[PROBLEM TO WORK ON]
Would you restate all of the entries verbatim, minus any images?

[DATA FOR REVIEW]

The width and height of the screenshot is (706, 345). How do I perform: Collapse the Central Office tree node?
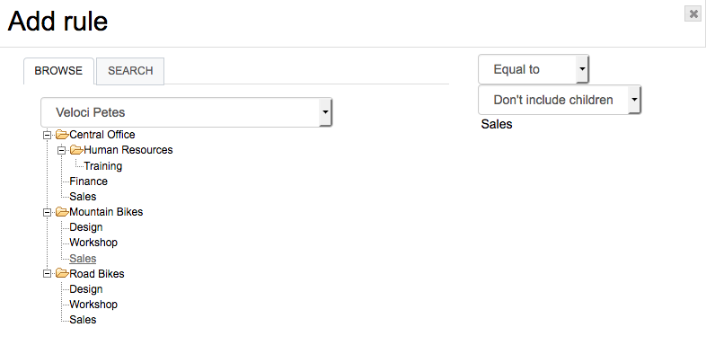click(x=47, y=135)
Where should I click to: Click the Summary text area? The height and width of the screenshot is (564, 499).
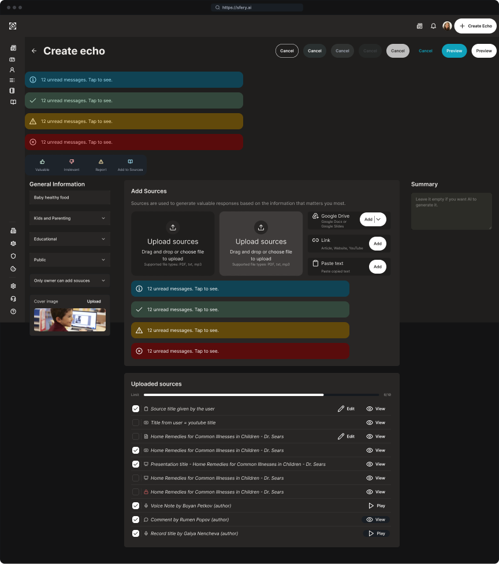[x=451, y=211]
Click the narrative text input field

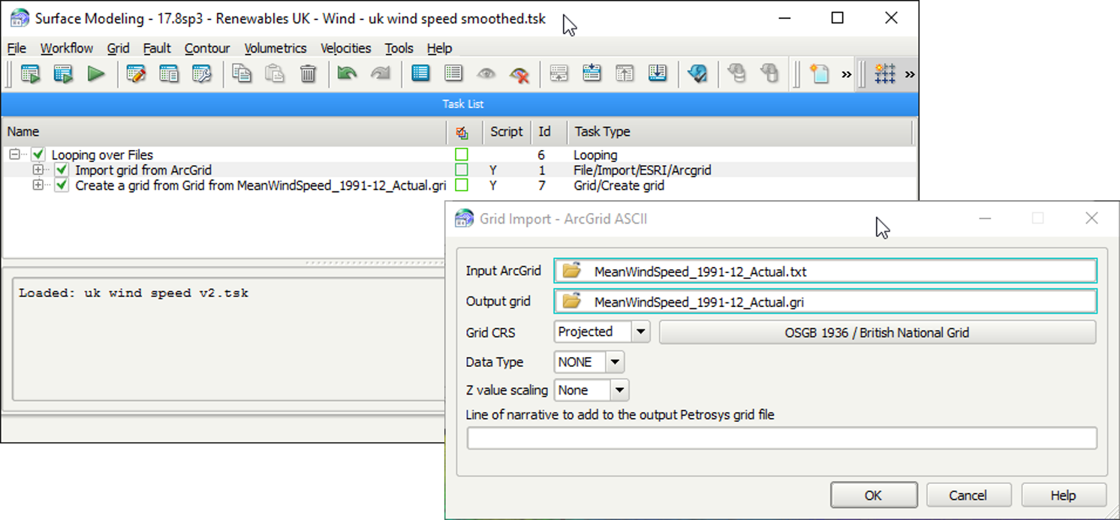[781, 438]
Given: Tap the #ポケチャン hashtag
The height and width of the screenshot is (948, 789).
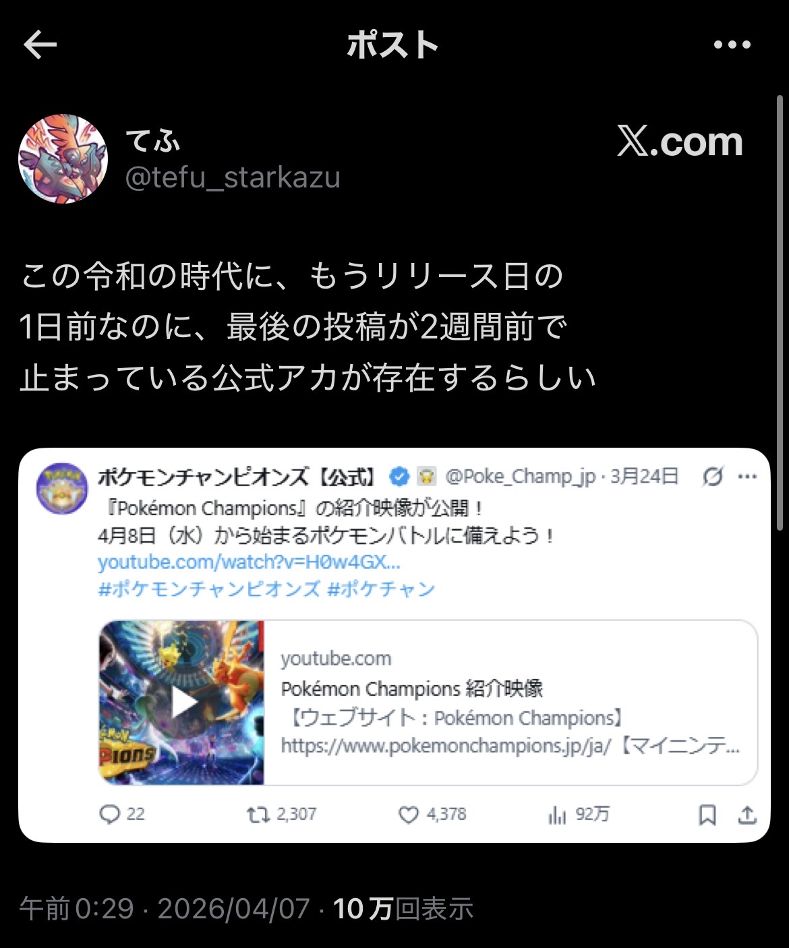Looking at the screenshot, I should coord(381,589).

[RESPONSE TO THIS TASK]
The width and height of the screenshot is (706, 345). How do I perform: Collapse the Central Office tree node?
click(x=47, y=135)
Where should I click to: Click the Summary text area? The height and width of the screenshot is (564, 499).
[x=451, y=211]
Click the narrative text input field

[781, 438]
Given: Tap the #ポケチャン hashtag
The height and width of the screenshot is (948, 789).
Looking at the screenshot, I should coord(381,589).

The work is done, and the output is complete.